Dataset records
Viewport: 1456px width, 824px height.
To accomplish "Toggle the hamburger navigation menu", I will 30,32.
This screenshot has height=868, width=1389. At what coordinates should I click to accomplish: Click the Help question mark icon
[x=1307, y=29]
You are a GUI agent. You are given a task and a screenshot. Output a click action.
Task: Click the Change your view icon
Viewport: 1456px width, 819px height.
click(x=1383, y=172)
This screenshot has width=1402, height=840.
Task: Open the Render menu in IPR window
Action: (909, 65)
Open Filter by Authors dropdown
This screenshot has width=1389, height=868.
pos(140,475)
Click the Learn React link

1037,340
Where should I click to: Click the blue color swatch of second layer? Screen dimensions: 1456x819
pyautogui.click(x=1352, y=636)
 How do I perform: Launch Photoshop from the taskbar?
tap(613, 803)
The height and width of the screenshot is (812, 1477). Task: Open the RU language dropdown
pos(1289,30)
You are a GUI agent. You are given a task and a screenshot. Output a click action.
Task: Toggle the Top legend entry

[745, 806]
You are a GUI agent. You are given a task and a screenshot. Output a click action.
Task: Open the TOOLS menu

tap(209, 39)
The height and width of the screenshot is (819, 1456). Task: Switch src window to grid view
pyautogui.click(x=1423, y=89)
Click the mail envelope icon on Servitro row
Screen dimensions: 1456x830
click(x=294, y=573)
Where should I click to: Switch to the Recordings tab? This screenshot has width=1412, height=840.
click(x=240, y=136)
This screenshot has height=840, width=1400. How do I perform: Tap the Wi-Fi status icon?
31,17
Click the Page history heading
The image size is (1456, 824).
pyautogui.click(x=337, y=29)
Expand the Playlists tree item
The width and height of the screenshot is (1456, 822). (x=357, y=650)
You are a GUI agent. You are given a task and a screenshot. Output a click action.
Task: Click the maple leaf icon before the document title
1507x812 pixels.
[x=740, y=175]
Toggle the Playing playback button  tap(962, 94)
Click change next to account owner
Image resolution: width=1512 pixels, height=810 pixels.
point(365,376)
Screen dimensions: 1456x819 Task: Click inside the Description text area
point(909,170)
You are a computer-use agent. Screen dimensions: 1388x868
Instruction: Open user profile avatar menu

* _TASK OBJECTIVE_
So that the data stays intact, repeat all of it exactly.

* _RESULT OF THE EXERCISE_
Viewport: 1456px width, 824px height.
To accomplish "Toggle the hamburger navigation menu", I will 30,32.
This screenshot has height=868, width=1389. At what coordinates should I click to accomplish: Click the Help question mark icon
[x=1307, y=29]
You are a GUI agent. You are given a task and a screenshot. Output a click action.
Task: Click the Change your view icon
Viewport: 1456px width, 819px height.
click(x=1383, y=172)
This screenshot has width=1402, height=840.
Task: Open the Render menu in IPR window
Action: (909, 65)
Open Filter by Authors dropdown
This screenshot has width=1389, height=868.
pos(140,475)
Click the Learn React link

1037,340
Where should I click to: Click the blue color swatch of second layer? Screen dimensions: 1456x819
pyautogui.click(x=1352, y=636)
 How do I perform: Launch Photoshop from the taskbar?
tap(613, 803)
The height and width of the screenshot is (812, 1477). Task: Open the RU language dropdown
pos(1289,30)
You are a GUI agent. You are given a task and a screenshot. Output a click action.
Task: Toggle the Top legend entry

[745, 806]
You are a GUI agent. You are given a task and a screenshot. Output a click action.
Task: Open the TOOLS menu

tap(209, 39)
The height and width of the screenshot is (819, 1456). Task: Switch src window to grid view
pyautogui.click(x=1423, y=89)
Click the mail envelope icon on Servitro row
Screen dimensions: 1456x830
click(x=294, y=573)
Where should I click to: Switch to the Recordings tab? This screenshot has width=1412, height=840.
click(x=240, y=136)
This screenshot has height=840, width=1400. How do I perform: Tap the Wi-Fi status icon?
31,17
Click the Page history heading
The image size is (1456, 824).
pyautogui.click(x=337, y=29)
Expand the Playlists tree item
The width and height of the screenshot is (1456, 822). (x=357, y=650)
You are a GUI agent. You are given a task and a screenshot. Output a click action.
Task: Click the maple leaf icon before the document title
1507x812 pixels.
[x=740, y=175]
Toggle the Playing playback button  tap(962, 94)
Click change next to account owner
Image resolution: width=1512 pixels, height=810 pixels.
point(365,376)
Screen dimensions: 1456x819 Task: Click inside the Description text area
point(909,170)
You are a computer-use agent. Screen dimensions: 1388x868
Instruction: Open user profile avatar menu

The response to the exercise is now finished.